** Material for this exercise follows **
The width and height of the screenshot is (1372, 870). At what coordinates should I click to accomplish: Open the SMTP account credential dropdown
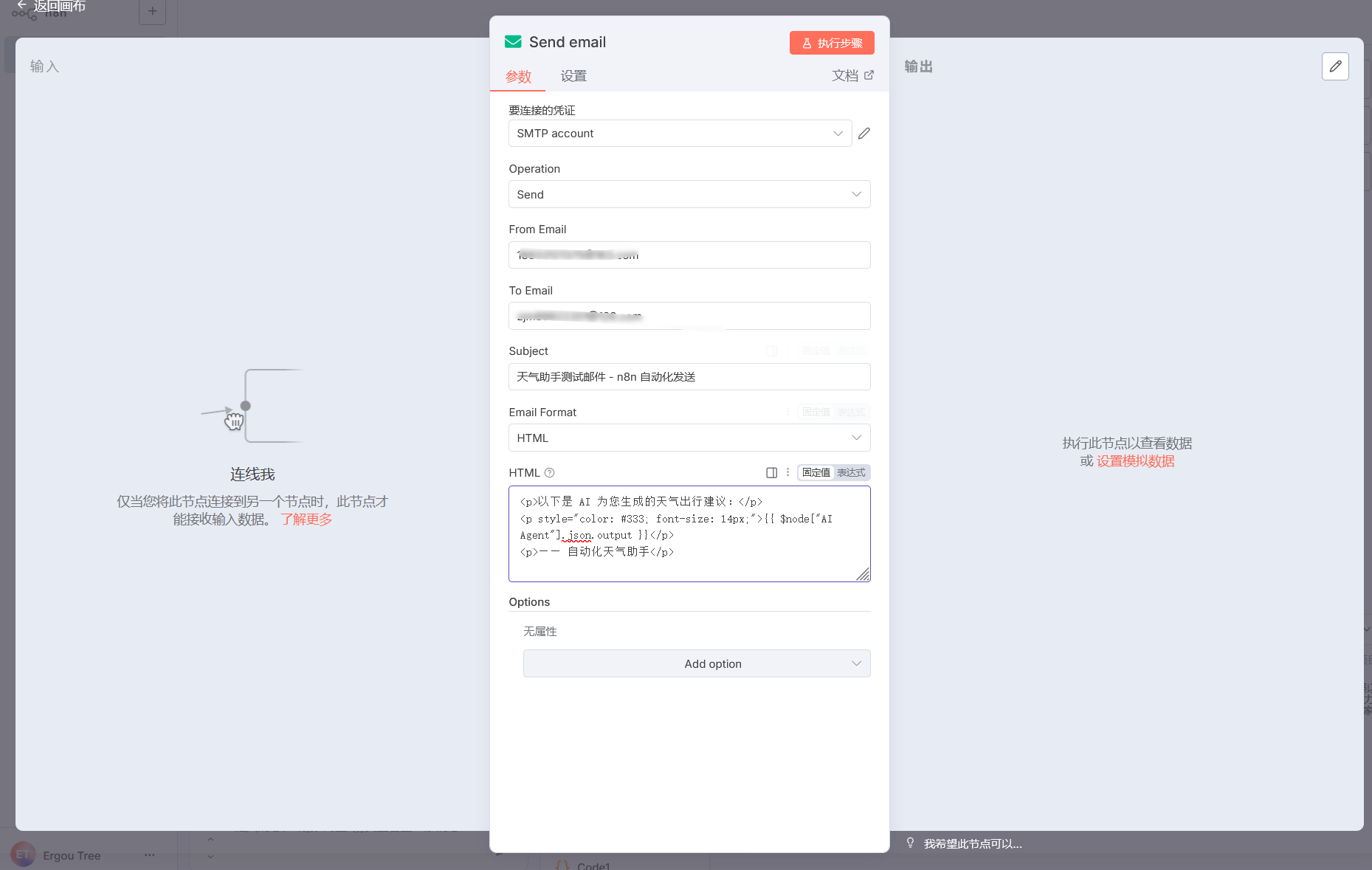tap(679, 134)
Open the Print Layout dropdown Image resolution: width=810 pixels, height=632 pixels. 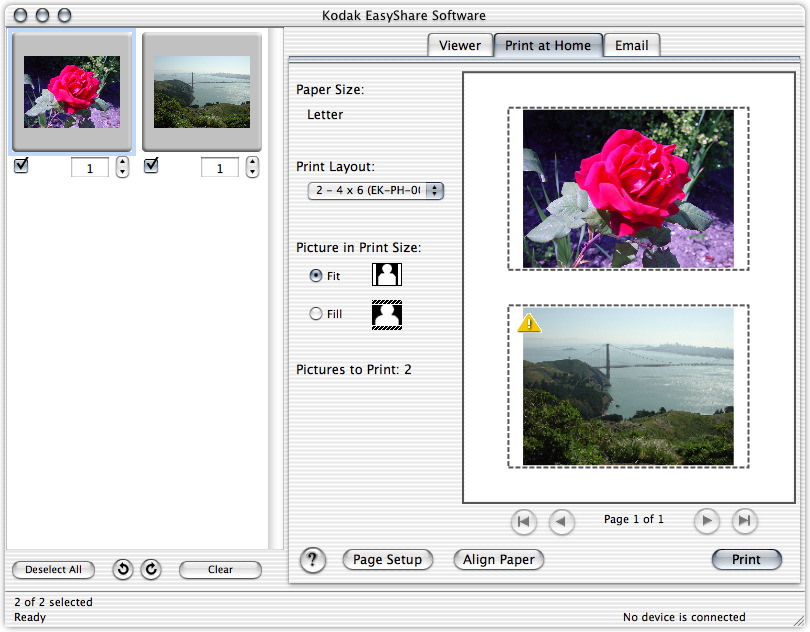point(375,190)
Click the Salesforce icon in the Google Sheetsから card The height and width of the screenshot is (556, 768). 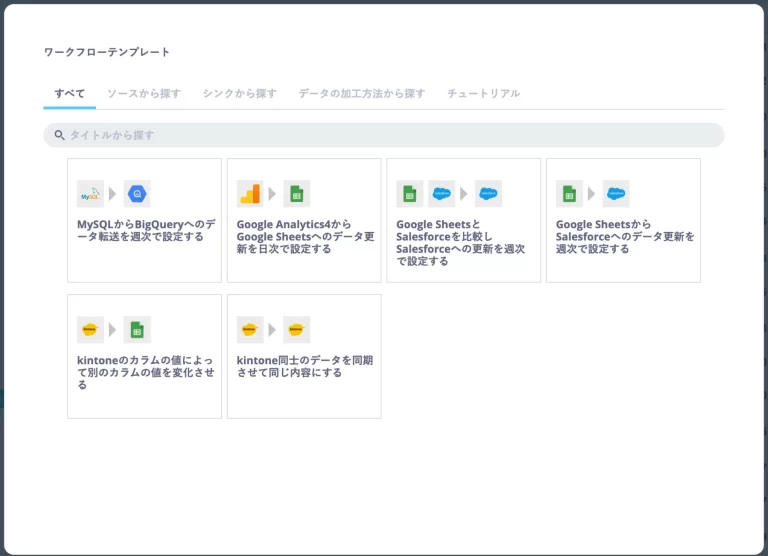(x=616, y=194)
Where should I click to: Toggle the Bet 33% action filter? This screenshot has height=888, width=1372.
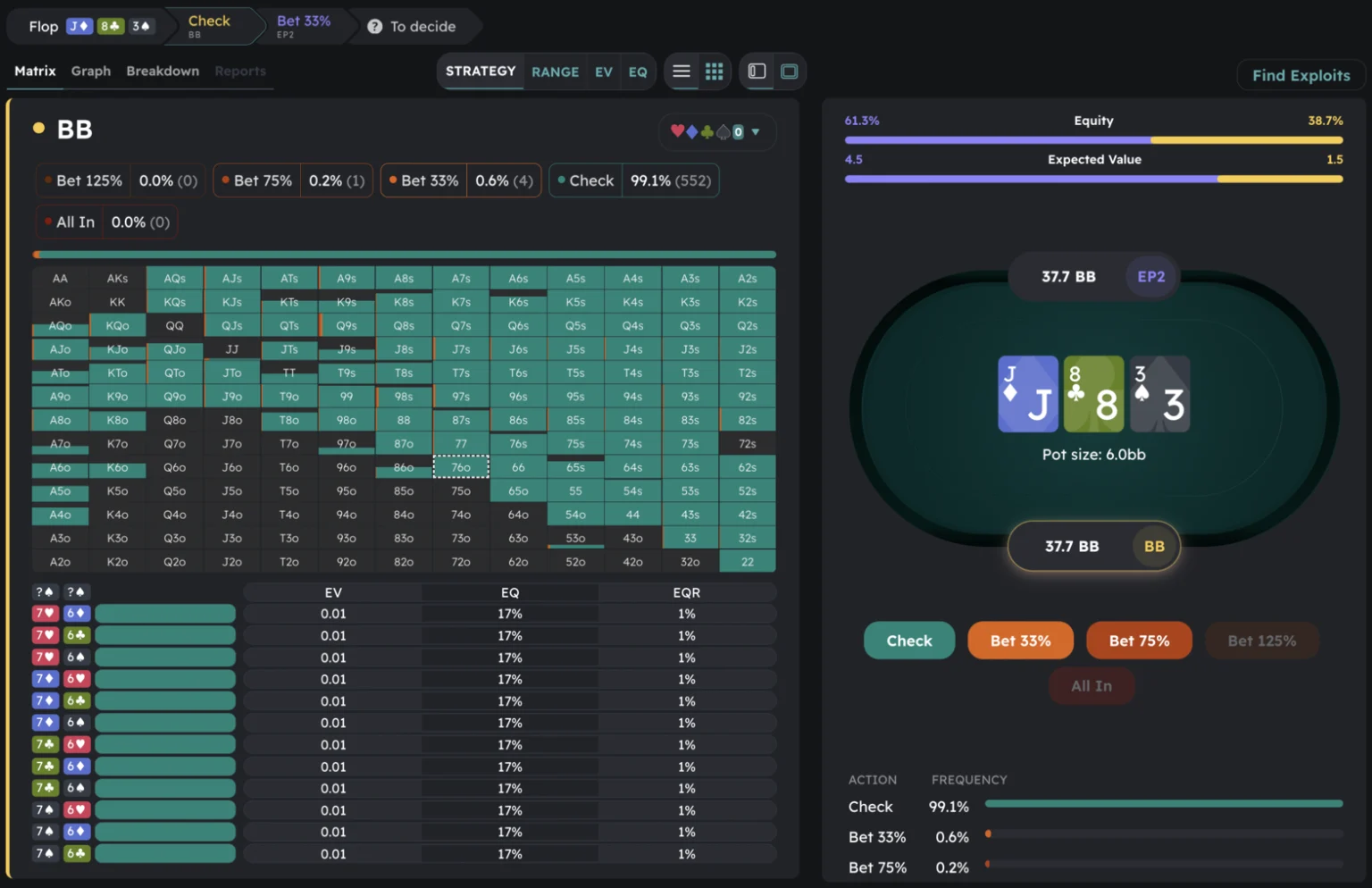coord(460,180)
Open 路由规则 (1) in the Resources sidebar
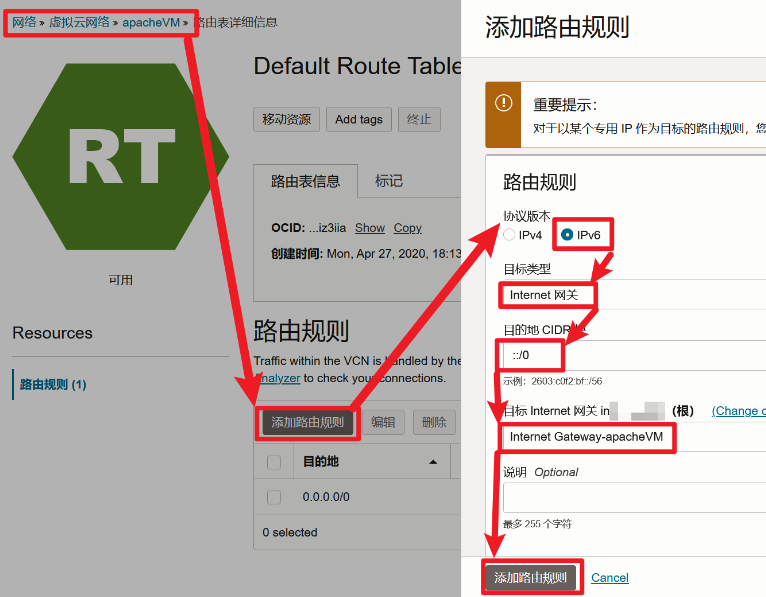Screen dimensions: 766x597 pyautogui.click(x=53, y=384)

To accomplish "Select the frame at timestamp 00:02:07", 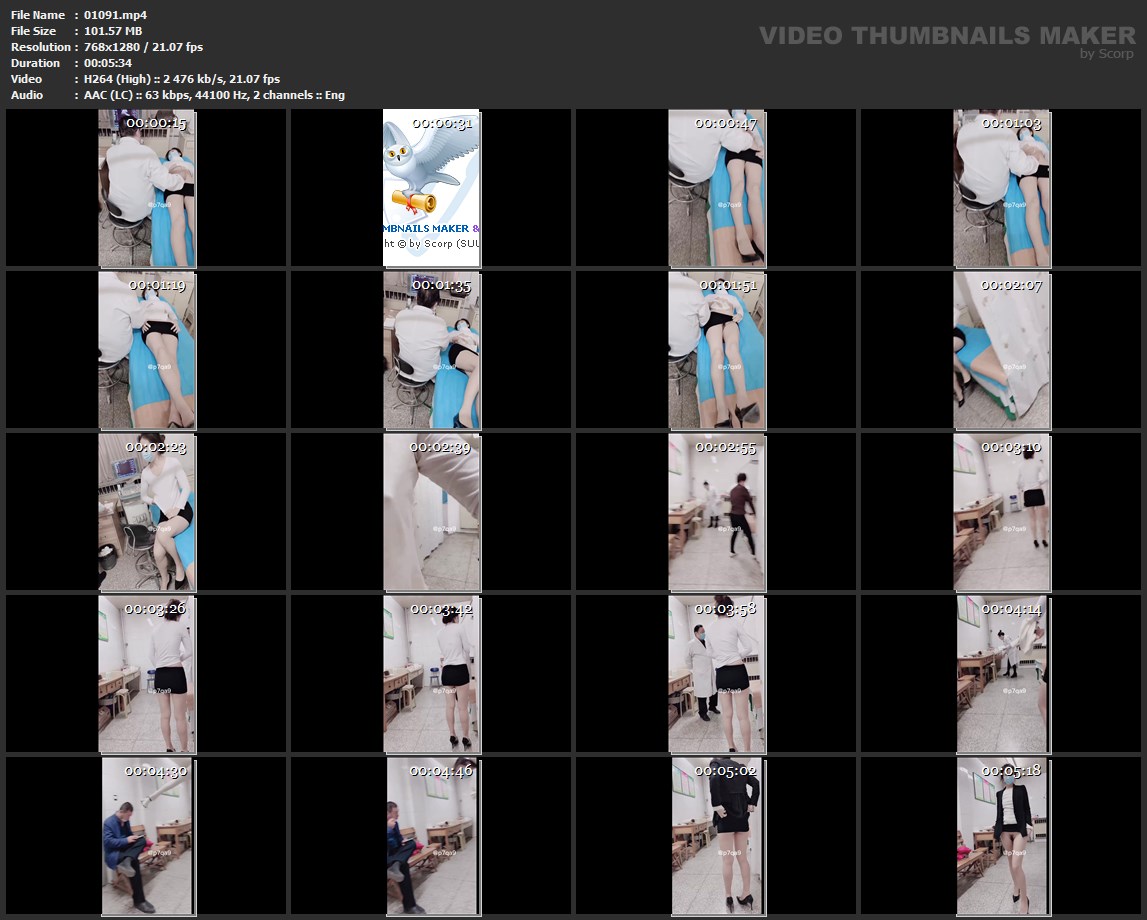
** End of Material for this exercise **
**Work required:** Each line from the one holding "Where should I" through the last line of the records above must be duplicated exactly, and pictures must not be.

**Task solution:**
Where should I click to: Toggle the Bet 33% action filter? This screenshot has height=888, width=1372.
coord(460,180)
Open 路由规则 (1) in the Resources sidebar
Screen dimensions: 766x597 pyautogui.click(x=53, y=384)

To accomplish "Select the frame at timestamp 00:02:07", 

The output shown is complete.